Work to complete:
Your task is to repeat exactly the lines below between the line holding "How do I perform: Click the search" and the line holding "Enable the Filters checkbox", inclusive, and only those.

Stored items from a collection
****************************************

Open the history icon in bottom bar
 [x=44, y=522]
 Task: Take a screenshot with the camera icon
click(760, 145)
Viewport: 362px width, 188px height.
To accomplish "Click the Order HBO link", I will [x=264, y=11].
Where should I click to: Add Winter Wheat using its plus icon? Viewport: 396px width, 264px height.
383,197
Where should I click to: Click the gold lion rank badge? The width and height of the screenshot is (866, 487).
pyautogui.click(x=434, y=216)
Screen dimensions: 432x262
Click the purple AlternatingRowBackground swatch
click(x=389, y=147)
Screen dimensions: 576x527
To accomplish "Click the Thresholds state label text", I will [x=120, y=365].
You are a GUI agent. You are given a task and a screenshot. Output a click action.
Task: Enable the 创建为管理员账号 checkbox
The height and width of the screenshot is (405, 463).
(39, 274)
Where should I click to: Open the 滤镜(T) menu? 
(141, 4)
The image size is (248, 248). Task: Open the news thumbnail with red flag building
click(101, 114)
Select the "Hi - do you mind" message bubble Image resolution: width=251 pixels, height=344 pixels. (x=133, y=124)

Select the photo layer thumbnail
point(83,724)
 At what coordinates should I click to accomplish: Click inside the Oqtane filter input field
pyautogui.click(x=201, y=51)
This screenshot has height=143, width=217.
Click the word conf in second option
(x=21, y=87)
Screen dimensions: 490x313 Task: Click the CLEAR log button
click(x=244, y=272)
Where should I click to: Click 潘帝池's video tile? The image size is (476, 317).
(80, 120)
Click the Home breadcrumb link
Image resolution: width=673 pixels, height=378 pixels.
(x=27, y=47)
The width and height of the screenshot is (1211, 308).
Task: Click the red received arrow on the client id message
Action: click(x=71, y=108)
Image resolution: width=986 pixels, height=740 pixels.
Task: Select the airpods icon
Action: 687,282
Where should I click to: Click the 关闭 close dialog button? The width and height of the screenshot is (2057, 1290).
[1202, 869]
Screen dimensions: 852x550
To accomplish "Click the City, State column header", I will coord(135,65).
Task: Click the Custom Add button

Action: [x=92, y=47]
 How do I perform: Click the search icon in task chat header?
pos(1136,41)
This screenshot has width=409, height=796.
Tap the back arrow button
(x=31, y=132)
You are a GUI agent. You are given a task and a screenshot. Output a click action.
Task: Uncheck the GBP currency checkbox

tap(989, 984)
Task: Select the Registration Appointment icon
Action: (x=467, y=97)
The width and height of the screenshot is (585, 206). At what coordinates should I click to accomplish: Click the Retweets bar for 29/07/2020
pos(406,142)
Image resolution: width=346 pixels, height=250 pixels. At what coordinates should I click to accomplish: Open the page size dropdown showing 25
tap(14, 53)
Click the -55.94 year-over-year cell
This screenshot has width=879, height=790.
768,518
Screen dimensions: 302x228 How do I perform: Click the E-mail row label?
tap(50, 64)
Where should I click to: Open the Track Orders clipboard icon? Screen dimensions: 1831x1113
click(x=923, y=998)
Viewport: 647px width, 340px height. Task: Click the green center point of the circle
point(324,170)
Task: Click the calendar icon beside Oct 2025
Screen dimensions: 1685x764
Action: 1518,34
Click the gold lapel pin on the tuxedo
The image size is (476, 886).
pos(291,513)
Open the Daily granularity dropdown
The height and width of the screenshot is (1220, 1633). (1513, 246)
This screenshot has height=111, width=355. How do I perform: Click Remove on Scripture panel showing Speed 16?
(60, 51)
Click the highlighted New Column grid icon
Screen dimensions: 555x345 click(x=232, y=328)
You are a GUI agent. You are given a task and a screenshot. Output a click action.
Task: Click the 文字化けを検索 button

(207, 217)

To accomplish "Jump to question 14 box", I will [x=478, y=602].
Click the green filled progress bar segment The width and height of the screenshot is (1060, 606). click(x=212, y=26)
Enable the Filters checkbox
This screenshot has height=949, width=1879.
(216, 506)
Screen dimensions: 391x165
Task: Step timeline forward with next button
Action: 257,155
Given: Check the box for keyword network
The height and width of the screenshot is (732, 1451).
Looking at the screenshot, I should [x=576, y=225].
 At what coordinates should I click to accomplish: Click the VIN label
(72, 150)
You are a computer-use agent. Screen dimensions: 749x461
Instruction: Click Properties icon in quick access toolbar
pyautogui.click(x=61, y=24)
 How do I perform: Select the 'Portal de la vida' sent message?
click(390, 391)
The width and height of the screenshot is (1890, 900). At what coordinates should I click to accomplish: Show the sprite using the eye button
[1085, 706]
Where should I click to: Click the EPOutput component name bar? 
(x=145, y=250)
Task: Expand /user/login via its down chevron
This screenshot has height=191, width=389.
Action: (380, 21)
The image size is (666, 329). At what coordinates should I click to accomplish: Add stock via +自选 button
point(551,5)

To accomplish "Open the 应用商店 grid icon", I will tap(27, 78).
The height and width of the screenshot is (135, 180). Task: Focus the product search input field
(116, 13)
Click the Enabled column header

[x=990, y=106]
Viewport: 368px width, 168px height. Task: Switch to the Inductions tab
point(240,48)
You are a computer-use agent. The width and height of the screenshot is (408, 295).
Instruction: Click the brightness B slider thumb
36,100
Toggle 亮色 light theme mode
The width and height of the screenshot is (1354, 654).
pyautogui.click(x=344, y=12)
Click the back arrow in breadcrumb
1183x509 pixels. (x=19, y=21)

****************************************

Response below:
 How do I perform: Click the search icon in task chat header?
pos(1136,41)
This screenshot has width=409, height=796.
Tap the back arrow button
(x=31, y=132)
You are a GUI agent. You are given a task and a screenshot. Output a click action.
Task: Uncheck the GBP currency checkbox

tap(989, 984)
Task: Select the Registration Appointment icon
Action: (x=467, y=97)
The width and height of the screenshot is (585, 206). At what coordinates should I click to accomplish: Click the Retweets bar for 29/07/2020
pos(406,142)
Image resolution: width=346 pixels, height=250 pixels. At what coordinates should I click to accomplish: Open the page size dropdown showing 25
tap(14, 53)
Click the -55.94 year-over-year cell
This screenshot has width=879, height=790.
768,518
Screen dimensions: 302x228 How do I perform: Click the E-mail row label?
tap(50, 64)
Where should I click to: Open the Track Orders clipboard icon? Screen dimensions: 1831x1113
click(x=923, y=998)
Viewport: 647px width, 340px height. Task: Click the green center point of the circle
point(324,170)
Task: Click the calendar icon beside Oct 2025
Screen dimensions: 1685x764
Action: 1518,34
Click the gold lapel pin on the tuxedo
The image size is (476, 886).
pos(291,513)
Open the Daily granularity dropdown
The height and width of the screenshot is (1220, 1633). (1513, 246)
This screenshot has height=111, width=355. How do I perform: Click Remove on Scripture panel showing Speed 16?
(60, 51)
Click the highlighted New Column grid icon
Screen dimensions: 555x345 click(x=232, y=328)
You are a GUI agent. You are given a task and a screenshot. Output a click action.
Task: Click the 文字化けを検索 button

(207, 217)

To accomplish "Jump to question 14 box", I will [x=478, y=602].
Click the green filled progress bar segment The width and height of the screenshot is (1060, 606). click(x=212, y=26)
Enable the Filters checkbox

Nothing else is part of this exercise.